When the company is in total control it makes better plans

Share buy-back is one of the methods being adopted by local companies in the quest to raise capital for re-establishing their businesses.

Economic analysts who spoke to the Sunday Times said when shareholders gain total control, they become better placed to make investment decisions and this increases their level of determination in running the company.

“When a company is in total control of its shares the shareholders are better placed to make investment decisions, they do not have to have the approval of minor shareholders and are better placed to restructure the company,” said analyst John Robertson.

Robertson said at the moment the value of shares in the market was low, hence companies were snapping them up.

“The value of shares in the market is low hence companies are paying little money to buy back shares and firms embark on share buy-backs to boost their share prices so that when they embark on rights offers, they will be at a good price and will also achieve a low cost of equity,” he said.

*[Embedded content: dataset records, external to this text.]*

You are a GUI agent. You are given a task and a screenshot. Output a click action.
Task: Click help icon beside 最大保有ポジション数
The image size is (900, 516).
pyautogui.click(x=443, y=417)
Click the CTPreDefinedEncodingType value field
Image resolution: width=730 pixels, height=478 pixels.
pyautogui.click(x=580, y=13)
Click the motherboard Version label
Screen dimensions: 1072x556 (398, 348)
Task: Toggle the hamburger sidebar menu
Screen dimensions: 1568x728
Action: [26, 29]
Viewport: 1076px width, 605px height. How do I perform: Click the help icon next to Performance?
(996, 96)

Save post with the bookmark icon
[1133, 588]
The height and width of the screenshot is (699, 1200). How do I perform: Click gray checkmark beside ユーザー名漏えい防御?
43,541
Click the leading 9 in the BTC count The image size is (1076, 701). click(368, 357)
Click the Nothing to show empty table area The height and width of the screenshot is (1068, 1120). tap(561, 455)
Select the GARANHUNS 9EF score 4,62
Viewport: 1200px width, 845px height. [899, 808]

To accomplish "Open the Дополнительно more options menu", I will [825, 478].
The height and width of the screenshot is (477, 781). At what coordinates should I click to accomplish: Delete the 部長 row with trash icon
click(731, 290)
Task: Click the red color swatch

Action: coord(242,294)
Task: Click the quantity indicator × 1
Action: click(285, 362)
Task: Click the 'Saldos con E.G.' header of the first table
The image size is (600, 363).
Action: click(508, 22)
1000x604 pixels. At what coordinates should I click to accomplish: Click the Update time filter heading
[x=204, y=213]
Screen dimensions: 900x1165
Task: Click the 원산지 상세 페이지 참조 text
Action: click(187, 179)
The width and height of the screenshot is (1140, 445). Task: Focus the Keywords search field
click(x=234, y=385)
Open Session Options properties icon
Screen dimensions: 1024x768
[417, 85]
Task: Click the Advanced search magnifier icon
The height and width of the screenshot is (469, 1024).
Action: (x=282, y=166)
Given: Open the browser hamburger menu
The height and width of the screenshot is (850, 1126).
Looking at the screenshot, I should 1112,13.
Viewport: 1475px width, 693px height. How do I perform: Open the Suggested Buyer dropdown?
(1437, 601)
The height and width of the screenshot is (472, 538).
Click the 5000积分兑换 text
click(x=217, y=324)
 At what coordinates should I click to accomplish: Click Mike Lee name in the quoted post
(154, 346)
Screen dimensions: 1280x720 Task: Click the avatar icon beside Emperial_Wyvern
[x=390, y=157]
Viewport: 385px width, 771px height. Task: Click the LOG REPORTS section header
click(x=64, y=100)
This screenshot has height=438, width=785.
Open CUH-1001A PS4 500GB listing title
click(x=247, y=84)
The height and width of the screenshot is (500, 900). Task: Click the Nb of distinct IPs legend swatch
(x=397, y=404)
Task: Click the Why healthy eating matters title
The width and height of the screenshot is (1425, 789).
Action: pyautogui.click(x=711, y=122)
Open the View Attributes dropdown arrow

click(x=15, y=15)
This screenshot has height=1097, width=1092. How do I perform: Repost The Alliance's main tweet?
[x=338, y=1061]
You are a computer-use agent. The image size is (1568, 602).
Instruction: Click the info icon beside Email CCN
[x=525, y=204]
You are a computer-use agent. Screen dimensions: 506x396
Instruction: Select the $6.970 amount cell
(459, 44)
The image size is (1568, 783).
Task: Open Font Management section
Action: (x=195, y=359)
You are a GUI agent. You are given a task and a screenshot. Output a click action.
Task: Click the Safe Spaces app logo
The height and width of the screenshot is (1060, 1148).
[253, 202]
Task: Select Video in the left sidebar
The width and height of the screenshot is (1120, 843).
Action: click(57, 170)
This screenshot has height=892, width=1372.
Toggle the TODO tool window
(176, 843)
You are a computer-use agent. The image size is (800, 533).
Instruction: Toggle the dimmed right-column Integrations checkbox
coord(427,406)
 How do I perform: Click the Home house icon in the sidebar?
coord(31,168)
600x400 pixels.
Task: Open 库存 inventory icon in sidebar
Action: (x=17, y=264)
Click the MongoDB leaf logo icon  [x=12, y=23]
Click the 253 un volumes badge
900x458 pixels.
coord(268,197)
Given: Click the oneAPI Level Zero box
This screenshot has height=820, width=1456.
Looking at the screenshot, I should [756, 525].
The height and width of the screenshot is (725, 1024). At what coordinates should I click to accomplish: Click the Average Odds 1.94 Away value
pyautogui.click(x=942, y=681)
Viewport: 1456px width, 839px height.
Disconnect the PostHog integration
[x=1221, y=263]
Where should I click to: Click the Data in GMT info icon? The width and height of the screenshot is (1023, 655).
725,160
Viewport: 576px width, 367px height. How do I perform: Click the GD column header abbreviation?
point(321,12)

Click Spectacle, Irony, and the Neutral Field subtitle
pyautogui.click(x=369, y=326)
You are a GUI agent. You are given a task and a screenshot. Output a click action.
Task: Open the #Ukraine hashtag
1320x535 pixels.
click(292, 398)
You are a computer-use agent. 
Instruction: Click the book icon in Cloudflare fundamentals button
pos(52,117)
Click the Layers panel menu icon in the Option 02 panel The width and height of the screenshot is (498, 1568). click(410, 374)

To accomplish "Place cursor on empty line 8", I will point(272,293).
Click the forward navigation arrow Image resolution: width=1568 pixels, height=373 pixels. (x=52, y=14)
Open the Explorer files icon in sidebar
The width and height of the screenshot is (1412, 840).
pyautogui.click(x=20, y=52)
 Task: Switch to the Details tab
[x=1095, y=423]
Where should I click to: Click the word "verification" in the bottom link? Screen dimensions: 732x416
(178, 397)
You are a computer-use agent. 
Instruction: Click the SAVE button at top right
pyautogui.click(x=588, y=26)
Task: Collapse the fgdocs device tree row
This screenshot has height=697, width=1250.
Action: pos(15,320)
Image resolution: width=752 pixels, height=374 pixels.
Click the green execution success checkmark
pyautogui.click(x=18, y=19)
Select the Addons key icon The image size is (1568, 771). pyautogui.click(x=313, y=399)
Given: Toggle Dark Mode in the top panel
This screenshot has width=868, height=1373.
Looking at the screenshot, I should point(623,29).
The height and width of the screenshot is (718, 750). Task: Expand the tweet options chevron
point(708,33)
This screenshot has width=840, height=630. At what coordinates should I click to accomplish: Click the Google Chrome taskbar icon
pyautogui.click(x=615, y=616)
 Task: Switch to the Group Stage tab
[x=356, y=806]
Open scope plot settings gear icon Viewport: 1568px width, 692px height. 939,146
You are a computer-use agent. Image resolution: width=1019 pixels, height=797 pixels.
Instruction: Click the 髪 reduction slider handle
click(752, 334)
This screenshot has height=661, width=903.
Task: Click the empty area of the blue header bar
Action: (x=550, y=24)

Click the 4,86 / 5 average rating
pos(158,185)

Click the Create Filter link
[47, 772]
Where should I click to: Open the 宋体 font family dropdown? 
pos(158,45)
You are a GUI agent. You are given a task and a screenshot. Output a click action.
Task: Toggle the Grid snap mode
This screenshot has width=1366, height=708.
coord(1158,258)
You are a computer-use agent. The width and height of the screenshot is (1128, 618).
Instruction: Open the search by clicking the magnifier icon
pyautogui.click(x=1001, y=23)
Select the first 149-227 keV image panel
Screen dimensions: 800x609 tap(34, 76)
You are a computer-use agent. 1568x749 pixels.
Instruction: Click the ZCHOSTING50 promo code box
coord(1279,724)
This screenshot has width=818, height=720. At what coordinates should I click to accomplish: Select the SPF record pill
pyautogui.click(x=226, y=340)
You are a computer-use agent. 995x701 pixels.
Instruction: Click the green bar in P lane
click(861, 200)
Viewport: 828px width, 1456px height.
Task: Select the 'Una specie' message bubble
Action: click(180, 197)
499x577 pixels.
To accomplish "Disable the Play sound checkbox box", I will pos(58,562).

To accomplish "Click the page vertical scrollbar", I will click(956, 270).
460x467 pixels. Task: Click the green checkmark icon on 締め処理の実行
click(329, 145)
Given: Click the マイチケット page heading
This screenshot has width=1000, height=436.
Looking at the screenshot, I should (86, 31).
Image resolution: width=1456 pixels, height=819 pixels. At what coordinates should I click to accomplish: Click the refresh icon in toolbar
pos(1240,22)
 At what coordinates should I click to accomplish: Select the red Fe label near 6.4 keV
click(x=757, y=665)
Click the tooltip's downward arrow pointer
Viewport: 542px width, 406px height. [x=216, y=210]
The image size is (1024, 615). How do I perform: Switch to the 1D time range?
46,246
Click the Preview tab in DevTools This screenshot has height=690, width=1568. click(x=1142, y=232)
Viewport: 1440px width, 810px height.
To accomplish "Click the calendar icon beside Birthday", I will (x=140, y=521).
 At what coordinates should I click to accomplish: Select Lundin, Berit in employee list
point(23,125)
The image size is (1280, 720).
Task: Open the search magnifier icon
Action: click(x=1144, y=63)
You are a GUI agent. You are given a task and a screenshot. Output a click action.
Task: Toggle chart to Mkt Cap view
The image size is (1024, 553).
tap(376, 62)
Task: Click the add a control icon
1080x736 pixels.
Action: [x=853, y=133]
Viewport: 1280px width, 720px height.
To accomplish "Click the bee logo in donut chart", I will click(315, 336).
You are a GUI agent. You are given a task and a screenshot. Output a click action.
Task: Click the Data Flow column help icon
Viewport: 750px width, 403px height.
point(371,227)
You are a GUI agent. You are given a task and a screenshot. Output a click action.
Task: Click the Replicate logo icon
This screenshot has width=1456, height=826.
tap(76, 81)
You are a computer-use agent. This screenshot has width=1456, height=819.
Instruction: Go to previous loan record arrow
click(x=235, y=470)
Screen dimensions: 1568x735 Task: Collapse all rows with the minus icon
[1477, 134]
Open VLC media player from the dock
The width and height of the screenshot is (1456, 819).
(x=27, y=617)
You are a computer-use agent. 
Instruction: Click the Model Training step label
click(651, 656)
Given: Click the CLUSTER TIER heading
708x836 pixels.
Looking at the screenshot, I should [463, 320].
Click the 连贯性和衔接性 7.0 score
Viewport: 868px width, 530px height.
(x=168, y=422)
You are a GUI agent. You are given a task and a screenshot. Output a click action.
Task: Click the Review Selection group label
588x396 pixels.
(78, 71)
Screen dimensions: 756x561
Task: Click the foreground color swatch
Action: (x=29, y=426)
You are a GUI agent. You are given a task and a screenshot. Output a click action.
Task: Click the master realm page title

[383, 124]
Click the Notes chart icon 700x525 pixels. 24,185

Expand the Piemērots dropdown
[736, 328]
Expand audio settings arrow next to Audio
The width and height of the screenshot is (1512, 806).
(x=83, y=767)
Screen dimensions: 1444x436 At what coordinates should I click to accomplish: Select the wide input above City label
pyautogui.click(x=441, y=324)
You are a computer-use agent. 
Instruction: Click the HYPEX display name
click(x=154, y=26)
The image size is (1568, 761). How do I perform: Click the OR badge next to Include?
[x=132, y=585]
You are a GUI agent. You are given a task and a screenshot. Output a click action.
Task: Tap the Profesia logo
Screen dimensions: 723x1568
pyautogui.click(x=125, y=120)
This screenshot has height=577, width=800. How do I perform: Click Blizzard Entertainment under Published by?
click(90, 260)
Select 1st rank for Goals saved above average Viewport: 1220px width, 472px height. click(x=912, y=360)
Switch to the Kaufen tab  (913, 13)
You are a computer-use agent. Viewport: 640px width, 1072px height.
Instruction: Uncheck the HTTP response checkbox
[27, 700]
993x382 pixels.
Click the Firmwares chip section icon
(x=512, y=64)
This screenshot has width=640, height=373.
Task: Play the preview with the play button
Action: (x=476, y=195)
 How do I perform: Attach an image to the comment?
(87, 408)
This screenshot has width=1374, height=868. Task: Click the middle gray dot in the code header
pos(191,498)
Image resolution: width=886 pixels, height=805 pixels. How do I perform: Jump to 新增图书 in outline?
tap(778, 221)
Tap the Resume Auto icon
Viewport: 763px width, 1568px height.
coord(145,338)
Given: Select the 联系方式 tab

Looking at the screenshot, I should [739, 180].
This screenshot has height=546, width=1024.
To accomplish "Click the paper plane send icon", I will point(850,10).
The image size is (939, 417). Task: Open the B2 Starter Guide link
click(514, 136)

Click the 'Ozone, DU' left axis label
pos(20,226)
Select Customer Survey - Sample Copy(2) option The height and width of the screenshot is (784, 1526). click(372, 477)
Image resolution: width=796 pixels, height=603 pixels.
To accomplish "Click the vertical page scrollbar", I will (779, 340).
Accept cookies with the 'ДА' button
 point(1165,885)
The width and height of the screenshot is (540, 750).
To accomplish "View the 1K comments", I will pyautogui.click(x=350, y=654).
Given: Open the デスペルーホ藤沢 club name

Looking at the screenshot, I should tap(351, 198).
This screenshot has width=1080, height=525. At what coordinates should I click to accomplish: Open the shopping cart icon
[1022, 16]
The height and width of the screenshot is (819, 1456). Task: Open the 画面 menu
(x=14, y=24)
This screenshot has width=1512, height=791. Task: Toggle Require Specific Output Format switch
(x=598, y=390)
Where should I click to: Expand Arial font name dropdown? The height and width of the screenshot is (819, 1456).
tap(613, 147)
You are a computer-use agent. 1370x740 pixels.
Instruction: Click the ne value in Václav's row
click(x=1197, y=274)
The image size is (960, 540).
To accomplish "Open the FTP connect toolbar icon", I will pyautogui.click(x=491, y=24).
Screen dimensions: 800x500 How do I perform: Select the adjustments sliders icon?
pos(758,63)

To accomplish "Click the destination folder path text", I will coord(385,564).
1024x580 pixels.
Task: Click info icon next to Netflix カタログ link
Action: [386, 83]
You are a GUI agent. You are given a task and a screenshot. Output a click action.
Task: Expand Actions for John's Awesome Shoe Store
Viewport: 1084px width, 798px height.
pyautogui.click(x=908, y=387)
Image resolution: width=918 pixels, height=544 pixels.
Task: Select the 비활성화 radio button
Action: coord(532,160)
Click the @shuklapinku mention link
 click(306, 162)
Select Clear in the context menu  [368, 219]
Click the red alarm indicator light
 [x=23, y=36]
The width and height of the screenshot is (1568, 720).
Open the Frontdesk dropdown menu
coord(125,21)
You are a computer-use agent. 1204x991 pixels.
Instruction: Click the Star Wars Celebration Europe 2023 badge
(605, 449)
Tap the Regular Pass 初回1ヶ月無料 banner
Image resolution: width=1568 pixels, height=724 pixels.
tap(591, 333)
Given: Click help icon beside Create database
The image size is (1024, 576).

Another analyst said companies do sometimes retain bought-back shares as treasury shares in order to be able to resell them, or allocate them to fulfil share options and in the process increase the value of the company.

“Shares are kept as treasury shares and the company can choose to resell them, and this increases its share capital and the value of the company,” said Samukeliso Tshuma.

The analyst said that some companies were buying back shares to avoid the risk of being taken over by foreign investors who are in the market, thus reducing the number of shares in the market and in the process gaining total control.

“By buying back shares companies will be reducing the risk of being taken over by foreigners. They ensure that there are less shares in the market and in the process gain total control of the business,” Tshuma said.

However, analysts added that share buy-backs do not assist company growth, they actually hinder future growth as they use funds meant for growth to buy the shares.

The ZSE listing requirements allow a company to purchase up to 20% of its issued share capital in one financial year. The Companies Act stipulates that a company’s acquisition of ordinary shares in the aggregate year may not exceed 10% of its issued share capital from the day of grant of this authority.

Natfoods intends acquiring about 3% of the ordinary shares in issue, while Murray Roberts is considering purchasing 20 million shares at a price not lower than the nominal value of $0.01 per share. Directors of Innscor Africa Limited and Radar Holdings Limited recently said they intended to embark on a share buy-back programme subject to shareholder approval.